Jake - Author/Founder

Hi. I'm Jake, a frugal Canadian Engineer. I believe you can build a great life through frugal living and index investing.

A 2% mutual fund fee can cost you over $1.3 million over a 40-year investing lifetime.

You may say, “How can that be … the annual Management Expense Ratio (MER) is small, only 2%!”

You are right. It does seem small.

But the fee induces a non-intuitive “drag” that hinders compound growth.

With low-cost index funds, you reduce the money skimmed off by the financial services sector and maximize your wealth. 

Here is the effect of fund fees on your long-term wealth if you invest $1,000/month for a set period. I assume the underlying index returns 8% annually before fees.  

Table Showing How Fund Fees Effect End-Wealth

Table of Contents

What's A Fund?

 A fund is a collection of individual stocks or bonds owned by a group of investors. Funds come as mutual funds or exchange traded funds (ETFs).

It costs money to run a fund. The fund manager receives a salary to buy individual stocks and bonds; there is record keeping, transaction costs for stock/bond sales and regulatory adherence.  The people who perform this work require office space.  

Why Invest In A Fund?

When you buy individual stocks and bonds, you do not pay fund fees. However, you will pay transaction fees unless you’re with a commission-free brokerage.

You may say, “Why not just invest in individual stocks to avoid fees?” 

It’s hard to be successful by picking individual stocks. 

Very hard, as reflected by the fact that 94% of US mutual funds underperformed the market (after-fees) over the past 15 years ended 2022 (source). 

Only 1.3% of stocks account for the total stock market wealth creation above cash-earning interest (three-month treasury bills). 

Assessing, buying and monitoring hundreds of individual stocks and bonds on your own is super time-consuming. 

These are the reasons investors own funds. 

How are Fund Fees Expressed, Where Do They Go?

Fund fees are expressed as an annual percentage of the amount you have invested. It is called the Management Expense Ratio (MER). 

For example, you pay $200 per year when you invest $10,000 in a fund with a 2% MER. 

These fees are used to pay the fund manager, who invests in assets like stocks and bonds, and to cover other operational and administrative costs associated with running a fund. Sometimes the fees include services like financial advice. 
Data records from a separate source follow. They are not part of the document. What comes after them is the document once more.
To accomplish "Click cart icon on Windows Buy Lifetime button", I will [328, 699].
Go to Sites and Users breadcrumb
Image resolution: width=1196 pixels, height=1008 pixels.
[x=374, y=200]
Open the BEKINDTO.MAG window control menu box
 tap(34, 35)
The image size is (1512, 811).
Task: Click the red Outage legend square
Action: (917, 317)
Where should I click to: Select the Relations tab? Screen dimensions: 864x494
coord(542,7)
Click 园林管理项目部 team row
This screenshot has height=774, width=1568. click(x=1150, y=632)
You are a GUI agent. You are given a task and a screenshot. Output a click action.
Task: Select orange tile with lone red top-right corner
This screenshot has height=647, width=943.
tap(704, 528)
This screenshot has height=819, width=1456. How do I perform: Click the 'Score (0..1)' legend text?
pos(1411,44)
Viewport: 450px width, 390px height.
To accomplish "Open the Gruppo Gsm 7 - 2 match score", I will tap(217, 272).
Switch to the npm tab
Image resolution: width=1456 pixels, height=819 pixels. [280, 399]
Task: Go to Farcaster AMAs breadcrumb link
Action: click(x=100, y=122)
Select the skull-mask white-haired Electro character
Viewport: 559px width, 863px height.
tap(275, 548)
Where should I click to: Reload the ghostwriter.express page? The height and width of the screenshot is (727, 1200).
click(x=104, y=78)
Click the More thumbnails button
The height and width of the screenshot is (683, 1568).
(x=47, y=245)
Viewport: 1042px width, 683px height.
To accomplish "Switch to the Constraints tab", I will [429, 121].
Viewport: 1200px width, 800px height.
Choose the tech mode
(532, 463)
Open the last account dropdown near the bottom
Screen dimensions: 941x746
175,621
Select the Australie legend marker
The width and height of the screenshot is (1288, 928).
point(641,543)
To show where fees go, here is a fee breakdown below from RBC that shows a more detailed outline of a typical MER.

To be clear, taxes included in the MER are not taxes on investment income. You still pay taxes on your investment income (dividends, capital gains or interest).  

The fees are paid through a reduction in the value Net Asset Value (NAV) of the fund. So, you don’t pay fund fees directly. Instead, fund fees are paid indirectly by reducing your capital gains and dividend payments. 

You can read more about the NAV in this article. 

The main thing to know is that the fees reduce your total return by reducing fund distributions or reducing the value of the fund.  

Other Fund Fees

Mutual funds often include expensive (and sneaky) sales load fees. I only invest with ETFs, so I don’t have a “need to know” for sales load fees. 

I’ll refer you to this article to learn more about mutual fund load fees. Check out the part on “shareholder fees.” 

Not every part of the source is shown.